Appendicitis and blunt trauma
Acute appendicitis affects 7% of the Western population, making it the most common surgical cause for acute abdominal pain.1,2 Blunt abdominal trauma is another common condition prompting surgical evaluation.
The prevalence of both appendicitis and blunt abdominal trauma is highest in the young adult and pediatric populations, but the two conditions rarely coexist.3
What’s Houdini got to do with it?
Interest in the association between appendicitis and blunt abdominal trauma may have begun with illusionist Harry Houdini’s untimely death in 1926. He suffered a violent blow to the abdomen followed by perforated appendicitis and peritonitis.483
During the 1930s, reports of blunt abdominal trauma and subsequent appendicitis began to appear.3 Animal studies attempting to define the causative relationship between blunt trauma and appendicitis showed conflicting results.2
By the late 1930s, researchers began to study the pivotal role of luminal obstruction in the etiology of acute appendicitis.2
How to diagnose traumatic appendicitis
Diagnosing traumatic appendicitis may be difficult due to a low index of suspicion, critical illness, or symptom masking due to distracting injuries.
Failure to diagnose and treat post-traumatic appendicitis has the potential to increase morbidity, mortality, and hospital costs.
Three proposed diagnostic criteria are:3
No history of abdominal pain prior to trauma.
Direct and violent blunt force to the abdomen of limited duration.
Progressive worsening of signs and symptoms that merge into the clinical presentation of appendicitis, confirmed and relieved by surgical intervention.—JS, JL, MS
The process of appendicitis
Continued mucosal secretions and bacterial overgrowth despite luminal obstruction seem to result in appendiceal distention. When pressure in the submucosa first exceeds venous, then arterial pressures, ischemia results. Necrosis and perforation then follow. This process typically progresses over 24–48 hours.
The most common causes of luminal obstruction are lymphoid hyperplasia in the pediatric population and fecaliths in adults. Other etiologies, including leukemia, endometriosis, and emotional stress are rare.4
Cause or coincidence?
Fluid resuscitation, poor intestinal perfusion, or marginal hemodynamics may predispose hospital patients to acute appendicitis.
Most surgeons explain the anecdotal relationship between blunt abdominal trauma and appendicitis as coincidental rather than causal.

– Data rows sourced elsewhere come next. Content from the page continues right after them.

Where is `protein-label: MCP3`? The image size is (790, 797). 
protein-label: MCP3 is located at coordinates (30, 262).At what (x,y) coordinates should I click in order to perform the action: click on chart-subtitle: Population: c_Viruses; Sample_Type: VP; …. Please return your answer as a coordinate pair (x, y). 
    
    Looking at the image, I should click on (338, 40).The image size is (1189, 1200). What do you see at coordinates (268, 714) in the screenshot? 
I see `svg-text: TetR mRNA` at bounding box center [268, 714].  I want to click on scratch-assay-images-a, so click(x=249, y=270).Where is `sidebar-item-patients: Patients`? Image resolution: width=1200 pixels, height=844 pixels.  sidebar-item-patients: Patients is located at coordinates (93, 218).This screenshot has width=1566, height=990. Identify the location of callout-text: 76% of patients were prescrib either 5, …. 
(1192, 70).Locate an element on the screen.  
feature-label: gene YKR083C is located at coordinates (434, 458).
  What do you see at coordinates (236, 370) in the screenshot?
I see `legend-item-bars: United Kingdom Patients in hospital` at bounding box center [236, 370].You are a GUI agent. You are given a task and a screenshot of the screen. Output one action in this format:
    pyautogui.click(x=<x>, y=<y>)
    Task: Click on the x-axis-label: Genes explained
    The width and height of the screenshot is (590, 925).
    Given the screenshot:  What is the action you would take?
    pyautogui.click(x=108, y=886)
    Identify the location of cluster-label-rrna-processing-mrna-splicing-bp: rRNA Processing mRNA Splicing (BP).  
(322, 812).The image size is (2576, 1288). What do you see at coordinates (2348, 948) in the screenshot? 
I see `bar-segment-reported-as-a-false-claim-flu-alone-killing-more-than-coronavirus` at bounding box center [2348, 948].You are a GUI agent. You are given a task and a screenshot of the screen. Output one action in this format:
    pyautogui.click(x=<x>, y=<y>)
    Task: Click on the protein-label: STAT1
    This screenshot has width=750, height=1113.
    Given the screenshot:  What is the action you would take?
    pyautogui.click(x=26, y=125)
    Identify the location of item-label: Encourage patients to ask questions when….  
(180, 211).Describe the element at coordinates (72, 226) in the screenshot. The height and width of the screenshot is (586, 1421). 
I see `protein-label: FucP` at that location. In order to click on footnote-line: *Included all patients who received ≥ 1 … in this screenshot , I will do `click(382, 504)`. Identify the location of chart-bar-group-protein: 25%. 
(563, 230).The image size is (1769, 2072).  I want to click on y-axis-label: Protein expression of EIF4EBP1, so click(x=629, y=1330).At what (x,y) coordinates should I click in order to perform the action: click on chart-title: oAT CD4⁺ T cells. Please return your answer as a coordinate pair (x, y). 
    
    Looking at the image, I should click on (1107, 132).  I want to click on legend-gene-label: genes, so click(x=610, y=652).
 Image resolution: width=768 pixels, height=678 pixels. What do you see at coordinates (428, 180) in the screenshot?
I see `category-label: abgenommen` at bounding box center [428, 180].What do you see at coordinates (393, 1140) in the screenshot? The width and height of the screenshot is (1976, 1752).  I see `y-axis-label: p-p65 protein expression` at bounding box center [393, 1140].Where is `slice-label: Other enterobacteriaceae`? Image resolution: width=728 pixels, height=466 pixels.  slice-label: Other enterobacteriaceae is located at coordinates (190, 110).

However, growing documentation cites a temporal relationship.2-10 Plausible explanations for the relationship between blunt abdominal trauma and acute appendicitis have emerged, some directly related to the injury itself, and others to the post-injury hospital course (BOX).
The relationship between blunt trauma and appendicitis
Plausible explanations for the relationship between blunt abdominal trauma and acute appendicitis have emerged. Among those directly related to the injury itself:
Intramural hematoma. Blunt injury to the cecum may cause an intramural hematoma that could compress and obstruct the appendiceal lumen.4,5
Increased intraluminal pressure. A sudden increase in intraluminal pressure could acutely burst the appendix or cause stool to become impacted, functioning as a fecalith.3
Intestinal compression. This can cause pressure to be preferentially transmitted to the appendiceal orifice in the cecum due to the law of LaPlace, causing significant edema and obstruction at the orifice.3-5 These postinjury hospital events may predispose a patient to develop acute appendicitis:5
Fluid resuscitation. A rise in fluid can cause bowel edema and lead to appendiceal obstruction secondary to an edematous orifice.
Poor intestinal perfusion. This is a telling sign of hemorrhagic shock. Fluid resuscitation with subsequent perfusion restoration may cause a reperfusion that compounds the edema with potential for obstruction.
Marginal hemodynamics. Edema within the appendiceal wall compromises local blood flow, and, in the patient with marginal hemodynamics, increases the risk of ischemia and necrosis.—JS, JL, MS
The authors did not disclose any relationships.